Di chi può essere quel sorriso se non di Bonnie, o forse di lei e Twill unite, insieme con la galletta che per prima mi ha fatto intuire che, forse, ciò che Gale diceva non era del tutto frutto di ragionamenti isolati derivati dalla fatica e dalla condizione miserabile della miniera. Che c'era qualcuno che credeva veramente al mio atto di sfida verso Capitolo City, per quanto fosse stato da me compiuto in modo del tutto irrazionale.
Gale fa un cenno verso la porta del treno e solleva con facilità i nostri due zaini mezzi vuoti, sistemandosi il suo sulla schiena.
Mi avvio lungo il corridoi e scendo per prima dal treno.
Una ventata dell'aria caldo afosa del distretto mi avvolge appena poggio un piede a terra.
Forse è dovuta alle fabbriche che si vedono all'orizzonte e che rilasciano vapore, anche se il fumo che ne fuoriesce é decisamente migliorato rispetto a quello che vidi ai tempi del mio primo tour della Vittoria e insieme ad esso anche le condizioni dei lavoratori, che ormai sono liberi a tutti gli effetti.
Ciò che non mi stupisce é invece la mancanza di una stazione coperta, cosa che c'è in ogni distretto, persino in quello che è stato il più remoto di Panem: capisco come nell'Otto la pioggia sia talmente rara da non rendere necessario un arrivo coperto, che non è mai stato ricostruito dopo che la vecchia stazione é stata distrutta dai ribelli.
Ora rimane in piedi un muro soltanto, che vedo, leggermente più avanti rispetto a noi, solitario e solenne, che era esattamente ciò per cui ho voluto venire fino a qui.
Sembra quasi orgoglioso quel vecchio pezzo di muro, testimone della storia, solido e resistente.
Vederlo mi fa sorridere e un paragone mi nasce spontaneo nella mente: assomiglia in modo incredibile ad una vecchia quercia dei boschi di casa, vicina al punto d'incontro mio e del ragazzo che mi sta a fianco in silenzio, molto probabilmente catturato dall'atmosfera che il luogo sembra trasmettere. La vecchia quercia era scampata, almeno secondo i racconti di mio padre, a un incendio, anni e anni prima di Snow, ed era rimasta li, sola ma circondata da un'aura di potenza e da piantine appena nate.

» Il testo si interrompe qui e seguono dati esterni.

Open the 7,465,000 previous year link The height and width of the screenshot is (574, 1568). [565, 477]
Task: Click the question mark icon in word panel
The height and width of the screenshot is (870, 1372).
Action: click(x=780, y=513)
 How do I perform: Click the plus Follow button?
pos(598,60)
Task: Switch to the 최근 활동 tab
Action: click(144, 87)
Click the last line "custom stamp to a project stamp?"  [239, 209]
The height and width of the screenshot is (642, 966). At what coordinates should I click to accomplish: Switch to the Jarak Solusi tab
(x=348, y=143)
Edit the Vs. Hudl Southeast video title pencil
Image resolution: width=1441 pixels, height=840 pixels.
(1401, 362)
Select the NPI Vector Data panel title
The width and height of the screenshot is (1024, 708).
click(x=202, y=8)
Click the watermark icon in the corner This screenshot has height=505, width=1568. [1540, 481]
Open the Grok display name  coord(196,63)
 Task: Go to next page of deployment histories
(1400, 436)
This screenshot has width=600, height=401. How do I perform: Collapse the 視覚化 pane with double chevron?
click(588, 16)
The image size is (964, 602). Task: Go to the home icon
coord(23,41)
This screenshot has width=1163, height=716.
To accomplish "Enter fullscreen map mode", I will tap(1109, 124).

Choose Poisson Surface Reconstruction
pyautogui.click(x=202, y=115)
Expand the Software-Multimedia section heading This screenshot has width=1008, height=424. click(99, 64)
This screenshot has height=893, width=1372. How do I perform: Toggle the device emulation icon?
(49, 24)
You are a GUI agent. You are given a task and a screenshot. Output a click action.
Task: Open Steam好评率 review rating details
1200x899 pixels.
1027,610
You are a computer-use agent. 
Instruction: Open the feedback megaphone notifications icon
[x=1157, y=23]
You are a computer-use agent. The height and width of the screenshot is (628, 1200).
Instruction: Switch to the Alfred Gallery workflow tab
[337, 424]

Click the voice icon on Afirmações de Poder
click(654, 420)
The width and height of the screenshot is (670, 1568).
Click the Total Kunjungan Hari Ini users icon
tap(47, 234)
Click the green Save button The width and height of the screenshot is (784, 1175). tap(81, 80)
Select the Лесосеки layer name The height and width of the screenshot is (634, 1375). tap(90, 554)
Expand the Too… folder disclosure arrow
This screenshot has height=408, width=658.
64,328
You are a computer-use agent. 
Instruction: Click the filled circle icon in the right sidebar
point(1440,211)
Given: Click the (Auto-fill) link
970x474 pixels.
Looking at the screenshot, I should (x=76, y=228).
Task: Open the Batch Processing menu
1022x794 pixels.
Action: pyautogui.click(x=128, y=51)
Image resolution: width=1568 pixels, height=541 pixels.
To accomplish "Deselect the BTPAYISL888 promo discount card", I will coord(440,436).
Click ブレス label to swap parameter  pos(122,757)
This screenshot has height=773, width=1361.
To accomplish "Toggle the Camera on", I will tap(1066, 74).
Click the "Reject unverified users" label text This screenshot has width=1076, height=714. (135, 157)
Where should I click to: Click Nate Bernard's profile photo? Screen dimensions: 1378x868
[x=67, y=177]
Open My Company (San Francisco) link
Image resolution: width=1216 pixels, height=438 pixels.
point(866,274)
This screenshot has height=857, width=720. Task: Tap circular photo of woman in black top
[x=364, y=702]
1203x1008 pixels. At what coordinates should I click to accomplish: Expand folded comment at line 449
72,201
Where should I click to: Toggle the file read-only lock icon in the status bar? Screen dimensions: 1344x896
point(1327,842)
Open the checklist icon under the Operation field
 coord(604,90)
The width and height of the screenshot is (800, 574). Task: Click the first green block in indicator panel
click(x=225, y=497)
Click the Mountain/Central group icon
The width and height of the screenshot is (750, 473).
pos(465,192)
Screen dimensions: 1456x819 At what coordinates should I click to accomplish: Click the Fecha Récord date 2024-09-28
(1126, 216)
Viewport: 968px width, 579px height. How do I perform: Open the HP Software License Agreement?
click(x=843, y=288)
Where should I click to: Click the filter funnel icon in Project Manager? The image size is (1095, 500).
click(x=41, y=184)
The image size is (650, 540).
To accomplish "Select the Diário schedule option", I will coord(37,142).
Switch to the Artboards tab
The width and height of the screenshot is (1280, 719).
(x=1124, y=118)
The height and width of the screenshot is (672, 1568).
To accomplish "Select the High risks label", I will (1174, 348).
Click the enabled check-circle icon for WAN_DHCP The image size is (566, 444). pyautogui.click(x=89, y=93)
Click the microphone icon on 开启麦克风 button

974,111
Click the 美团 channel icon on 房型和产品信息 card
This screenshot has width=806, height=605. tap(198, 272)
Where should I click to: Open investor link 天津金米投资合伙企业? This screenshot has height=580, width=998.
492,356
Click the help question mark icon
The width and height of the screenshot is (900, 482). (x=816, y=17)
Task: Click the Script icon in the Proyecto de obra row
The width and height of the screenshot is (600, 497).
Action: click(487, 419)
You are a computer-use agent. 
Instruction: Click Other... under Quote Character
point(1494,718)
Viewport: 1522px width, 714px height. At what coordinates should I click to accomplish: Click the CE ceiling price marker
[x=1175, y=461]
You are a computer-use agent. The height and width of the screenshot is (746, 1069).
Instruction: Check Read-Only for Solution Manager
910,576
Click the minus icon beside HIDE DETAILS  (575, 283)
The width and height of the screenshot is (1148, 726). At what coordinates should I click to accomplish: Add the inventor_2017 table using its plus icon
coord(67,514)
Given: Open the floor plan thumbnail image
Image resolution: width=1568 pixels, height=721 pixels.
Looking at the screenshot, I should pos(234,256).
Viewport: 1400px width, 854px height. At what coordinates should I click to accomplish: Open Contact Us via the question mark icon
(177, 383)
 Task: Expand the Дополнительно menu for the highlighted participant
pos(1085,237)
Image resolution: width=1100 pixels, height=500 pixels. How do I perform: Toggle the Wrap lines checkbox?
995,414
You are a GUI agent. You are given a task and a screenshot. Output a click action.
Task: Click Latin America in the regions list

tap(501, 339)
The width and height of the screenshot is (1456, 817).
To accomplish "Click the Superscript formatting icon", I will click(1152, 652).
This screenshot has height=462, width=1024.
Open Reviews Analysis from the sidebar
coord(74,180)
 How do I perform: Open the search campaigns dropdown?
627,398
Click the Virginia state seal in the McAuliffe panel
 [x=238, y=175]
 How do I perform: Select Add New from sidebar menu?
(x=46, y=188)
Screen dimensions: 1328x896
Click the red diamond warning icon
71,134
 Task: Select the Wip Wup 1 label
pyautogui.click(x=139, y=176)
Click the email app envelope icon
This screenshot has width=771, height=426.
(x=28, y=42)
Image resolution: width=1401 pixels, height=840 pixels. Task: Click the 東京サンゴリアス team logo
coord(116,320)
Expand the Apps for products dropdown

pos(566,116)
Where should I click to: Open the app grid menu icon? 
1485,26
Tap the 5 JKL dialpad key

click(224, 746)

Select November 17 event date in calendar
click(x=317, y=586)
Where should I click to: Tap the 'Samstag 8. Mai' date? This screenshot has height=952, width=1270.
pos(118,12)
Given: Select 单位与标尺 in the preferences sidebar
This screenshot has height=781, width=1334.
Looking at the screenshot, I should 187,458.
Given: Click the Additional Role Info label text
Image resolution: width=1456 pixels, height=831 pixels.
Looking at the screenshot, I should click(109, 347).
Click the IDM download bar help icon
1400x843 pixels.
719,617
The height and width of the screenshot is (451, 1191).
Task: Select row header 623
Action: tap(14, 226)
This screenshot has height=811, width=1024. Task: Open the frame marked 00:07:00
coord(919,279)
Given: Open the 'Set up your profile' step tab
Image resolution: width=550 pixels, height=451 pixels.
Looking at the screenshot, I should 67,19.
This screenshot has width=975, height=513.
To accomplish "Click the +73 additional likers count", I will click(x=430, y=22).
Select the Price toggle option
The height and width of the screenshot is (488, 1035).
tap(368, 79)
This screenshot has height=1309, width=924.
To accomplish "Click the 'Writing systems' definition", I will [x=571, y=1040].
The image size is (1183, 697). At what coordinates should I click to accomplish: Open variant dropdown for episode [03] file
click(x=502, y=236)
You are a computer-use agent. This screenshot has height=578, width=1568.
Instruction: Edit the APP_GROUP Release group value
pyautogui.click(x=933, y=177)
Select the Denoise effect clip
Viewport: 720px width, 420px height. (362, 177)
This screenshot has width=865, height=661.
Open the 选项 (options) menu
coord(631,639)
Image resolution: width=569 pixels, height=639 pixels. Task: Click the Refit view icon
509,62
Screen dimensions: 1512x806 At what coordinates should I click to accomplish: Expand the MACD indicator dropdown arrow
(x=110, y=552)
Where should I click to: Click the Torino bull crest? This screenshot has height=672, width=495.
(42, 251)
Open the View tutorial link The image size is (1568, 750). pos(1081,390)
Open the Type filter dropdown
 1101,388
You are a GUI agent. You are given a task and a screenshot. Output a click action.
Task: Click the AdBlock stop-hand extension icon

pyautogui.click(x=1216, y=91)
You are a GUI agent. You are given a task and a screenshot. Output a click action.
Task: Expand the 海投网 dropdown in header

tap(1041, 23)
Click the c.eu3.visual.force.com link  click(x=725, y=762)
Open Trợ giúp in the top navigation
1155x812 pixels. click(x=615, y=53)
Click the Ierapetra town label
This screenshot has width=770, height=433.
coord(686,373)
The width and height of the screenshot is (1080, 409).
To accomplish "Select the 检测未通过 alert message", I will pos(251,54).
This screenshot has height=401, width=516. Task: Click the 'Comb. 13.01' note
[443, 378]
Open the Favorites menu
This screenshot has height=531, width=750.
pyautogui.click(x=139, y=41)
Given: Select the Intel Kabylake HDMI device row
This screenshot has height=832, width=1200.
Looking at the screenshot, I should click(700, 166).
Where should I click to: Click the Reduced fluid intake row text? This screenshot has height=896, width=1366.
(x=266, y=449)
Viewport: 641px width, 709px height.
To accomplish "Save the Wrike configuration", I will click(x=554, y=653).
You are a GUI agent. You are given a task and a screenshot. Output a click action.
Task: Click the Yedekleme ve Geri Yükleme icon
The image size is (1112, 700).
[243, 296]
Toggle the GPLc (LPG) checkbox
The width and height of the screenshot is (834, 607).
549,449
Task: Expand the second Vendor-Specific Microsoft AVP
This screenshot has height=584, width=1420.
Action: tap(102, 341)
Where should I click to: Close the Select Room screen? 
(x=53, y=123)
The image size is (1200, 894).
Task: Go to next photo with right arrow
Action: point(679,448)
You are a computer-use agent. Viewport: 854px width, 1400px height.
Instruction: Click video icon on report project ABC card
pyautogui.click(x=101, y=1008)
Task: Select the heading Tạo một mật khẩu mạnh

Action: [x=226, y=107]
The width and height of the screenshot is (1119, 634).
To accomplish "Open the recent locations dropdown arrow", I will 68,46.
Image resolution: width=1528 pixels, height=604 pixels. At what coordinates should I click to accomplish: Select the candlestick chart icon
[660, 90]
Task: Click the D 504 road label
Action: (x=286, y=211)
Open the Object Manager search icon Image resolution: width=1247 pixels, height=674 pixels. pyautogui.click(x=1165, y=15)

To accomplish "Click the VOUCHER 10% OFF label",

Da bambina, amavo arrampicarmi tra i suoi rami sotto l'occhio vigile di papà, nei momenti di svago che i giorni ricchi di prede ci lasciavano. Momenti che porto nel cuore come se fossero oro.
Ma la quercia non mi ha solo fatto divertire, mi ha anche salvato la vita, una volta. L'ha salvata sia a me che al mio compagno di caccia, a dire la verità: era un pomeriggio particolarmente caldo e noi eravamo appena stati al lago. La giornata ci aveva fruttato un bel bottino, sia in fatto di pesci che erbe. Stavamo tornando verso casa, meno guardinghi del solito, quando sentimmo in lontananza delle voci che si avvicinavano e il rumore di piedi cadenzato e militare nonostante il terreno accidentato. Inizialmente non capimmo, poi Gale notò che un passo simile poteva essere soltanto di un Pacificatore, probabilmente appartenente a una squadra che si stava allenando per essere trasferita in qualche distretto più vicino alla capitale. L'unica soluzione che ci venne in mente fu di arrampicarci sull'albero più vicino e più imponente, che era proprio quella vecchia quercia. Ci spingemmo in alto come non avevamo mai osato prima. Fu una mossa avventata, ma non avevamo mai avuto modo di pensare a un ipotetico incontro con dei Pacificatori; nessuno si spingeva mai nei boschi, nessuno tranne noi. Fortunatamente, la quercia resse il nostro peso e ci nascose alla vista dei capitolini, che passarono sotto di noi del tutto ignari. La paura che provai quel giorno non la provai mai più, almeno al Dodici. Nell'Arena è stata un'altra storia.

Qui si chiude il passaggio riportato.